BEGIN
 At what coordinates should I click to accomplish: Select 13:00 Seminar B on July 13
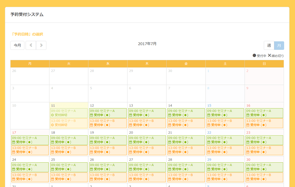click(x=147, y=123)
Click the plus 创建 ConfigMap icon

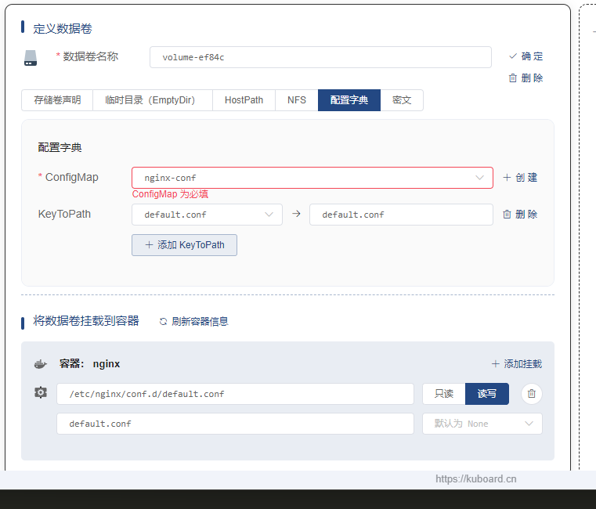point(507,178)
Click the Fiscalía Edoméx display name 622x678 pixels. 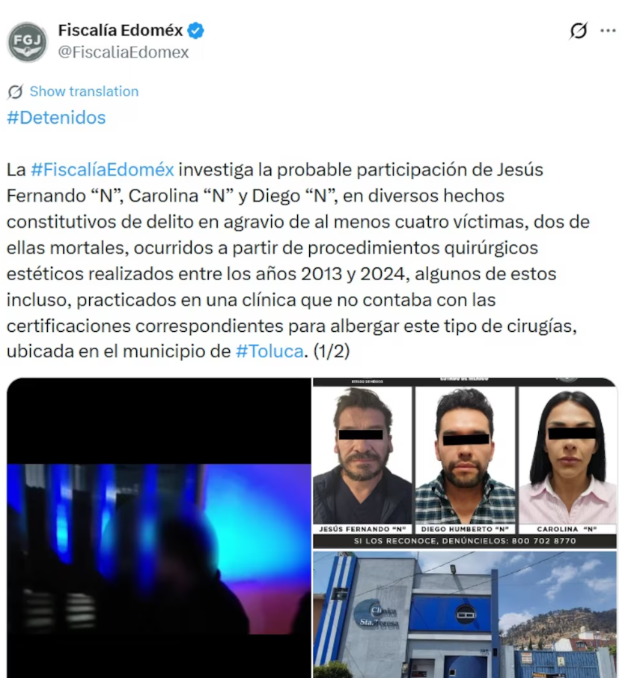[121, 30]
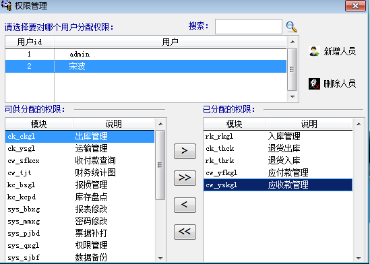This screenshot has width=370, height=264.
Task: Remove all permissions with << button
Action: coord(185,232)
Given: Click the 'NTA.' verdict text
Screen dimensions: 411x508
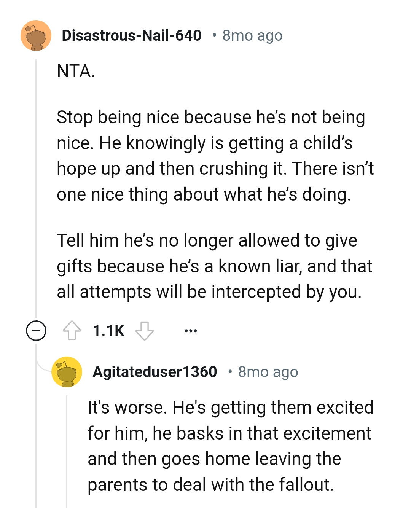Looking at the screenshot, I should click(76, 71).
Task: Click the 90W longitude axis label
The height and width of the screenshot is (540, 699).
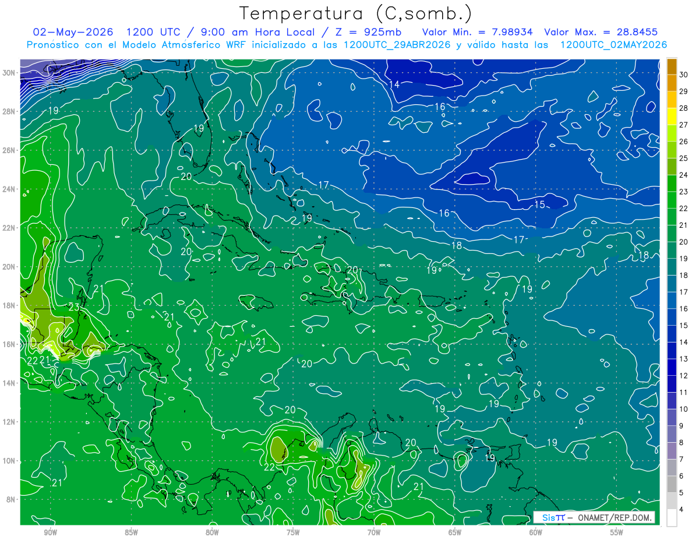Action: click(50, 533)
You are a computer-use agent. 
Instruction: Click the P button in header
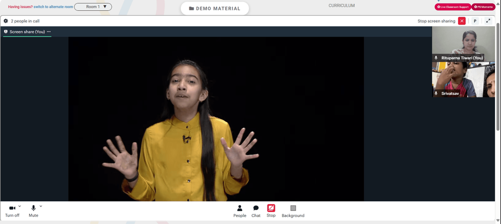pyautogui.click(x=475, y=21)
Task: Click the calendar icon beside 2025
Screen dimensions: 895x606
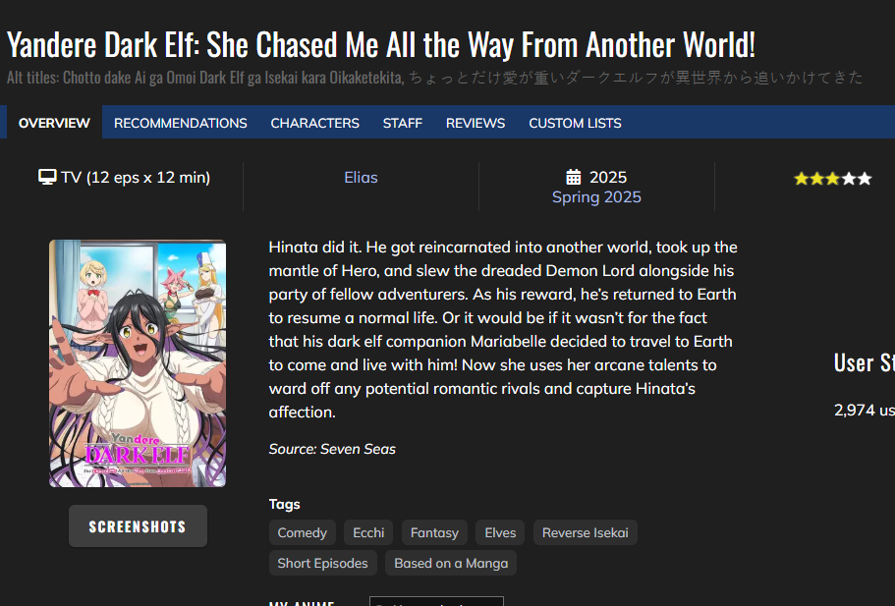Action: (x=573, y=177)
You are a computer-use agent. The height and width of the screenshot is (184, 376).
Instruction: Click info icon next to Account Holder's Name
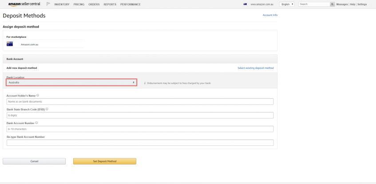coord(38,96)
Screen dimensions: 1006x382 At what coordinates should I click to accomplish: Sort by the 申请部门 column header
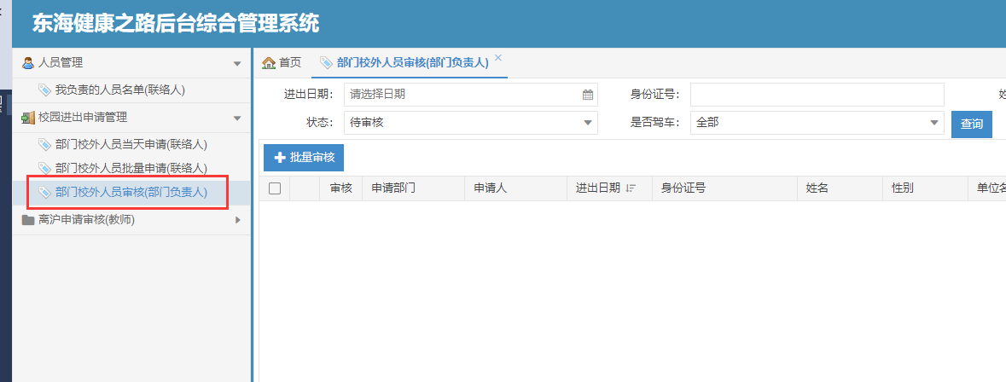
END
Scan the listing for the string "agent". Copy each line that has it.

You are a computer-use agent. 
You are a computer-use agent. The height and width of the screenshot is (184, 376).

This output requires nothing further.